R. : Je ne dirai pas une gauche nostalgique et une gauche gestionnaire, je dirai une gauche nostalgique et une gauche progressiste, au sens où elle s'adapte à l'évolution de la société.
Q. : Vous n'êtes pas très tendre avec la nouvelle direction du Part socialiste…
R. : Henri Emmanuelli est un homme extrêmement respectable, aux convictions extrêmement ancrées et sérieuses mais je crois en effet qu'on ne peut pas limiter le discours à ce que j'ai trop entendu jusqu'à maintenant, à savoir un discours un peu incantatoire. J'espère que la nouvelle direction ne se limitera pas à ça et qu'elle saura en effet adapter le Parti socialiste à ce qu'elle doit être une gauche nouvelle.
Q. : Où en est le courant jospiniste ? On dit beaucoup qu'il a implosé…
R. : Je crois que justement, il faut sortir de ces courants, il faut revenir sur les idées. S'il y a un congrès, on va pouvoir se redéfinir. Moi, je suis très fidèle à l'Homme qu'est Lionel Jospin, auprès duquel j‘ai appris la politique et qui je crois a toutes les qualités personnelles, morales, intellectuelles, pour conduire un combat politique. La définition des courants se fera au prochain congrès.
Q. : Est-ce que cette rénovation, souhaitable selon vous, peut se traduire par la désignation ou par l'entrée en lice de Jacques Delors pour la prochaine présidentielle ?
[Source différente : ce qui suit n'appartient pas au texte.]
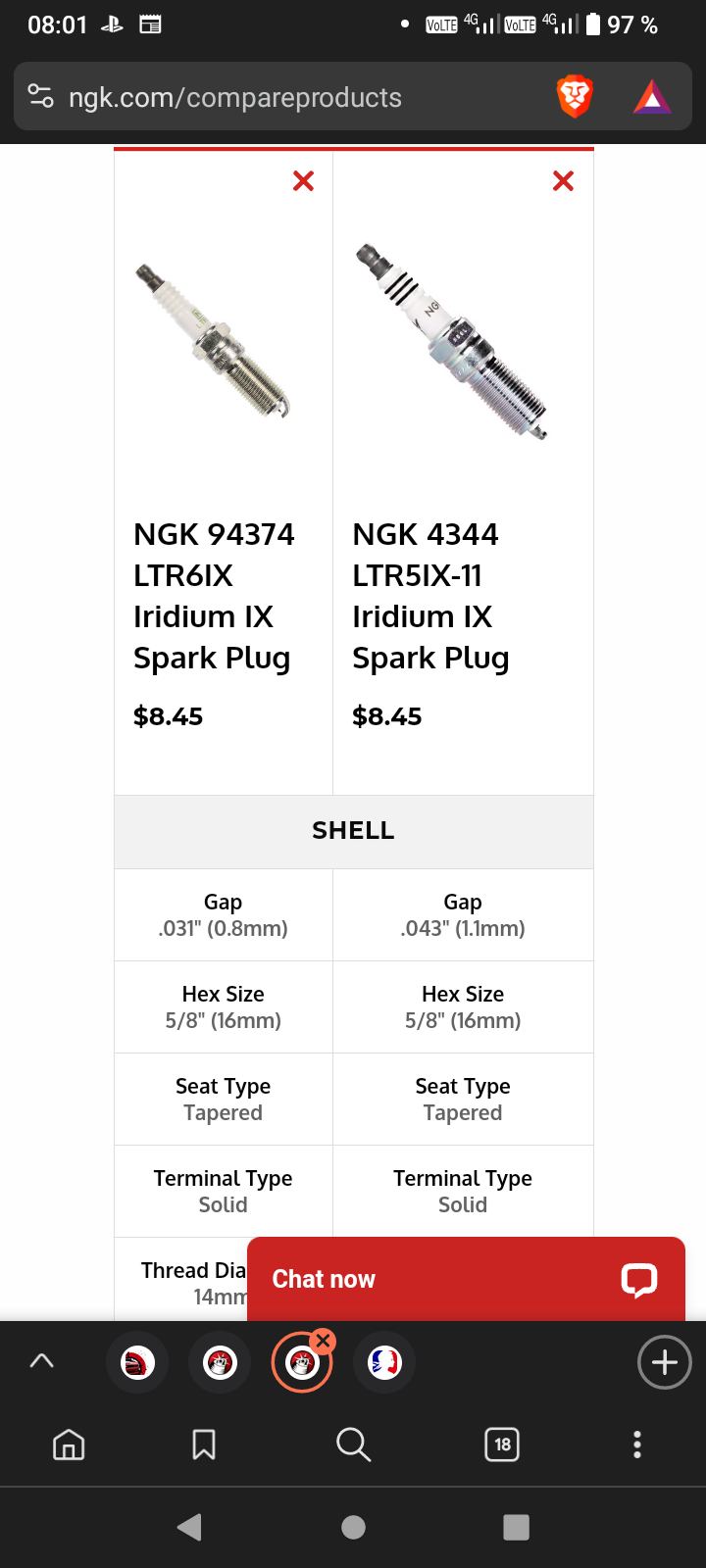Click the ngk.com/compareproducts address bar
The image size is (706, 1568).
(235, 98)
R. : Jusqu'à dimanche dernier, la question traditionnelle des journalistes était "Rocard est le candidat prévu, mais est-ce que vous ne croyez pas que Delors ça serait mieux", etc. Ma réponse traditionnellement, c'était de dire "écoutez, autant que je sache, Delors n'est pas candidat, donc Michel Rocard me paraît un très bon candidat, s'il y en a un autre on verra". Aujourd'hui, Michel Rocard est dans une situation pour le moins difficile, comme je le disais tout à l'heure la vie politique permet des rebondissements.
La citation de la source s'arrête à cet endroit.